### [課題 1]
下に示す抜粋の【解決手段】で挙げられている「〜手段」を、符号も付けてすべて書き出してください。

### [読解用抜粋]
----
説明

ブレーキランプ制御装置

【課題】僅かな減速度の場合にまでブレーキランプを作動させることの回避と、迅速なブレーキランプの作動との両立を図ったブレーキランプ制御装置を提供する。
【解決手段】変速装置による変速比を取得する変速比取得手段S14と、車速を取得する車速取得手段S14と、吸気管内の負圧を取得する負圧取得手段S11と、これらの取得手段S11,S14により取得した現時点での変速比、車速および負圧に基づき、現時点以降における最大減速度を予測する減速度予測手段S15と、減速度予測手段S15により予測された最大減速度が第1所定値TH1以上である場合に、ブレーキランプを点灯させるよう制御するブレーキランプ制御手段S22と、を備えることを特徴とする。

【発明の詳細な説明】
【技術分野】
【0001】
本発明は、ブレーキペダルの非操作時であってもエンジンブレーキが発揮されていればブレーキランプを点灯させる、ブレーキランプ制御装置に関する。
【背景技術】
【0002】
特許文献1,2には、車両運転者によるブレーキペダル操作に伴い点灯させるブレーキランプを、ブレーキペダルの非操作時であってもエンジンブレーキが発揮されていれば点灯させる旨が記載されている。これによれば、ブレーキペダルの非操作時においてエンジンブレーキにより減速走行している旨を、例えば後続車両に報知することができる。
----
データセットに収録された項目:
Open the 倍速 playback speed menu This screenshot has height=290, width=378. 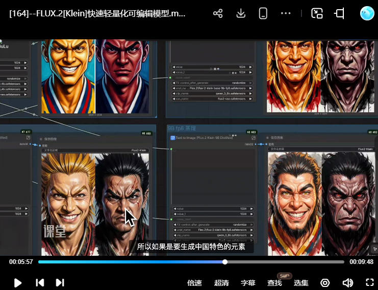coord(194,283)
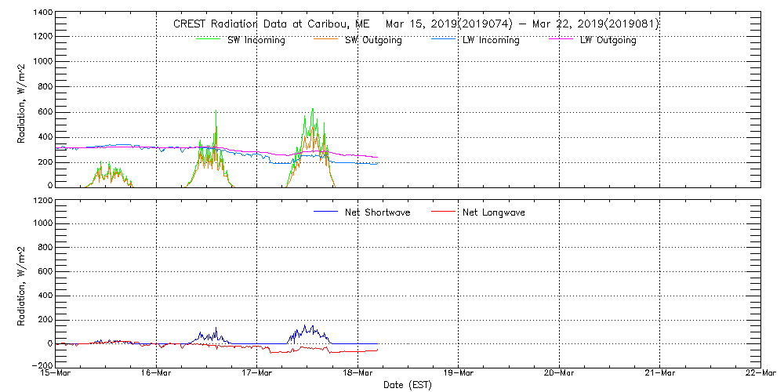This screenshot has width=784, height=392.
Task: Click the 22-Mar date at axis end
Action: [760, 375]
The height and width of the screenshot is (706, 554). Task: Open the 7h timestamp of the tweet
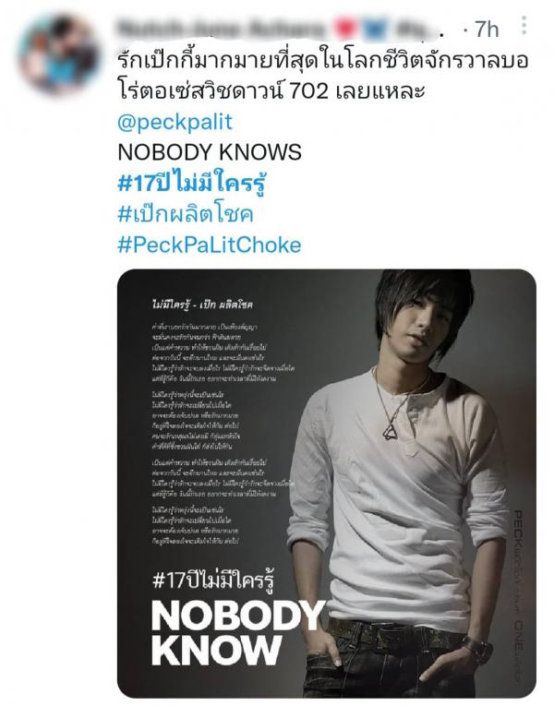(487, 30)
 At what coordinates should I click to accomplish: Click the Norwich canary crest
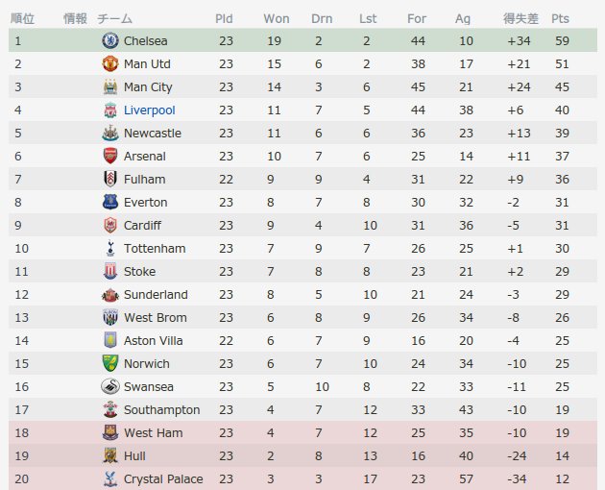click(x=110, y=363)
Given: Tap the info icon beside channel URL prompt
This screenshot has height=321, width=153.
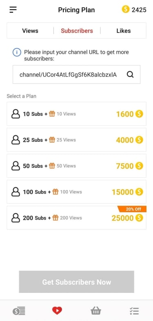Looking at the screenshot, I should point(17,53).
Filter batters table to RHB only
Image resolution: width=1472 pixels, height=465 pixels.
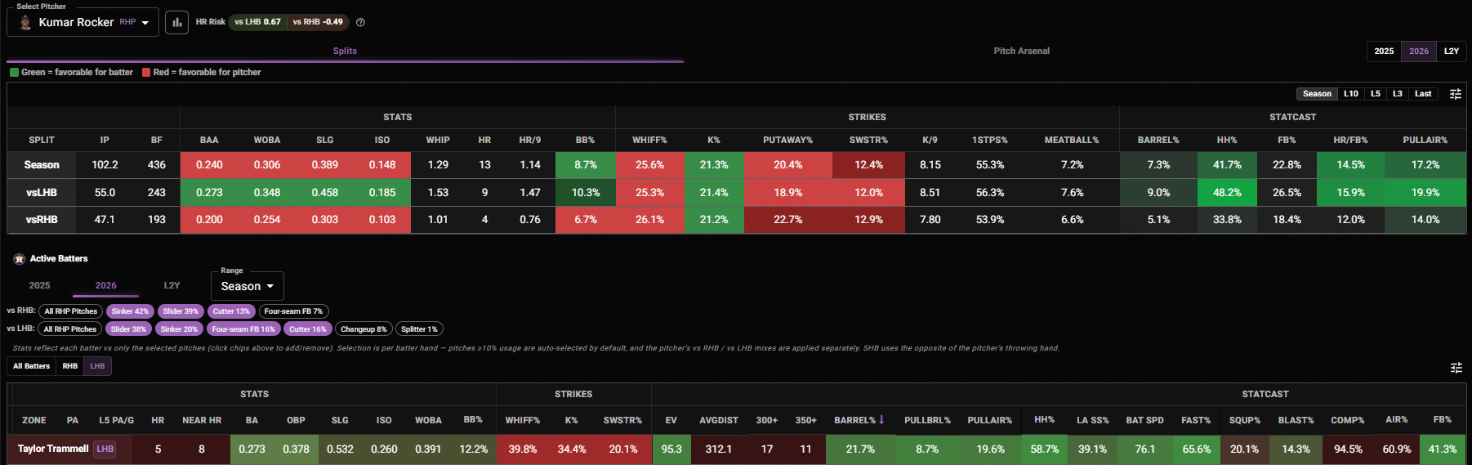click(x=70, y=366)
----
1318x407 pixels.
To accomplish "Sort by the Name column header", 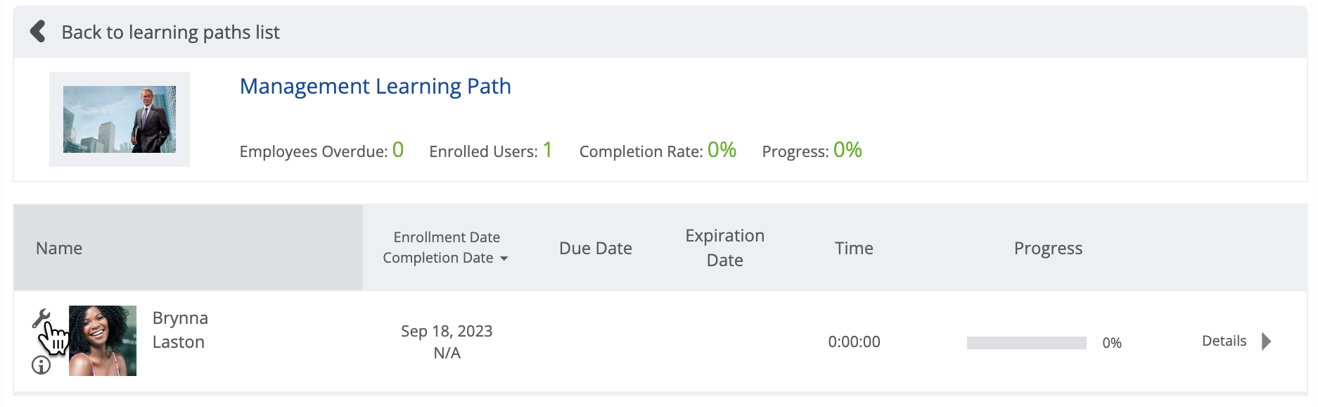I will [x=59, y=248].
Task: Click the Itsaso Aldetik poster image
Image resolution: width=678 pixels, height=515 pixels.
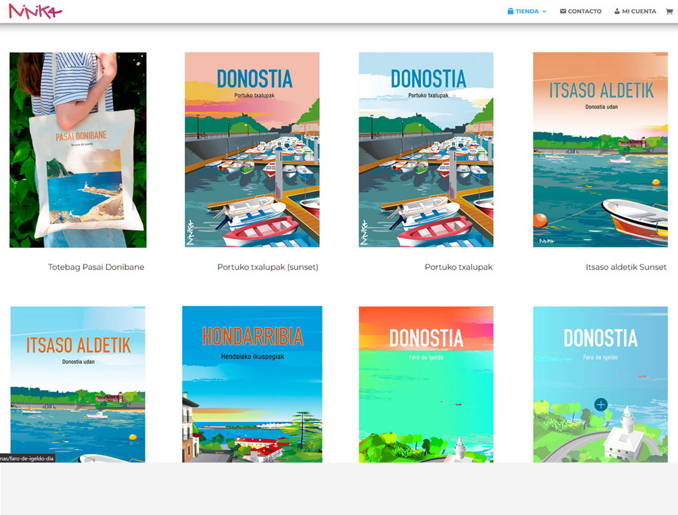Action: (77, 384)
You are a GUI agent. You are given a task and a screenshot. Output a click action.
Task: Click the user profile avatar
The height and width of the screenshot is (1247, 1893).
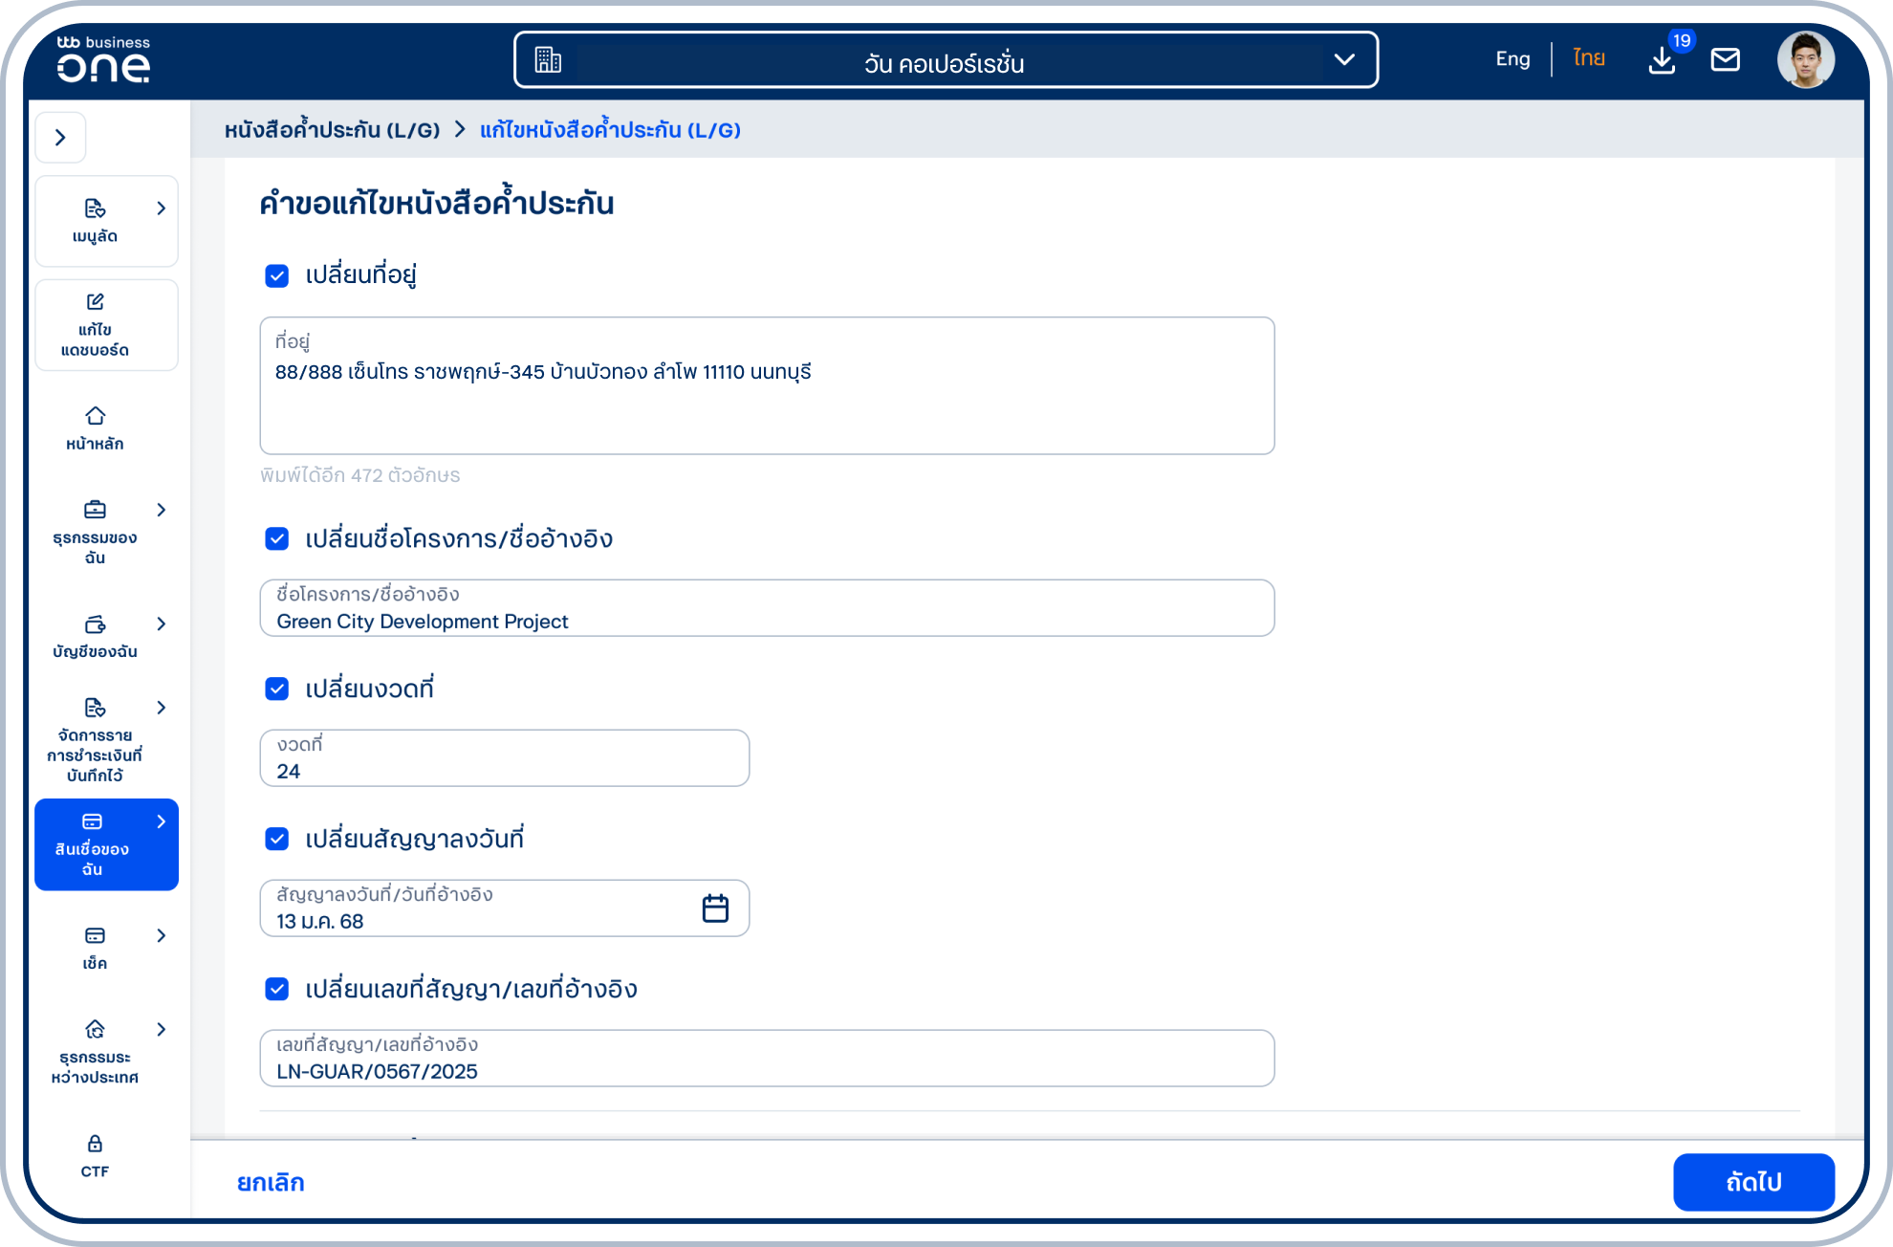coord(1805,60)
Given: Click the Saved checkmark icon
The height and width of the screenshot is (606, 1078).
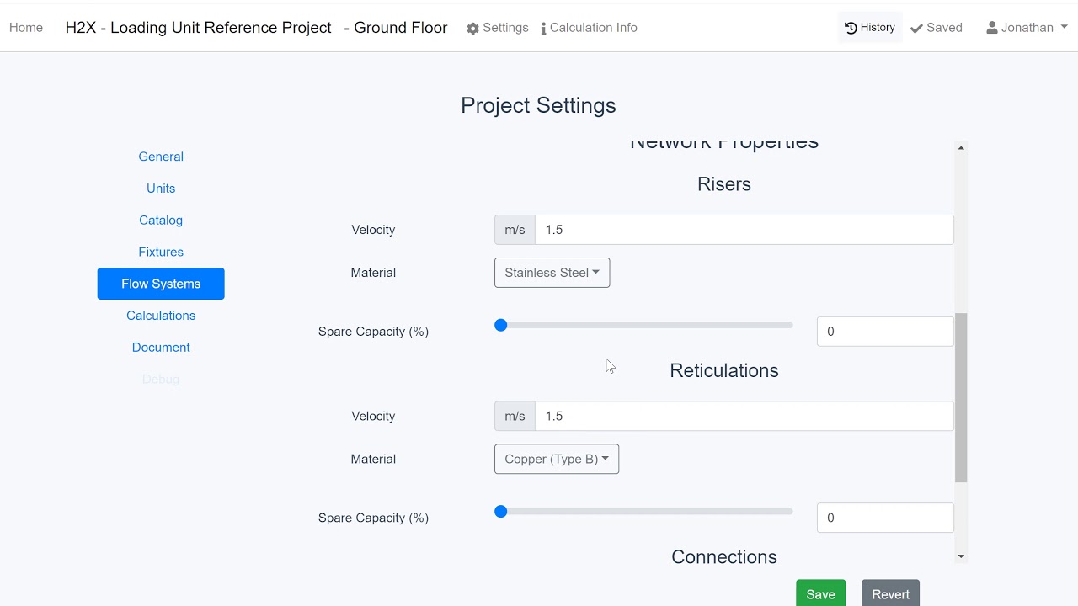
----
### [課題 2]
上の記録のうち、「Given: Tap the」を含む行から「click(x=70, y=366)」を含む行まで（両端を含む）をそのまま抜き出すこと。画像は答えに入れない。

### [解答例 1]
変速比取得手段S14
車速取得手段S14
負圧取得手段S11
減速度予測手段S15
ブレーキランプ制御手段S22

### [解答例 2]
Given: Tap the info icon beside channel URL prompt
This screenshot has height=321, width=153.
Looking at the screenshot, I should point(17,53).
Filter batters table to RHB only
Image resolution: width=1472 pixels, height=465 pixels.
click(x=70, y=366)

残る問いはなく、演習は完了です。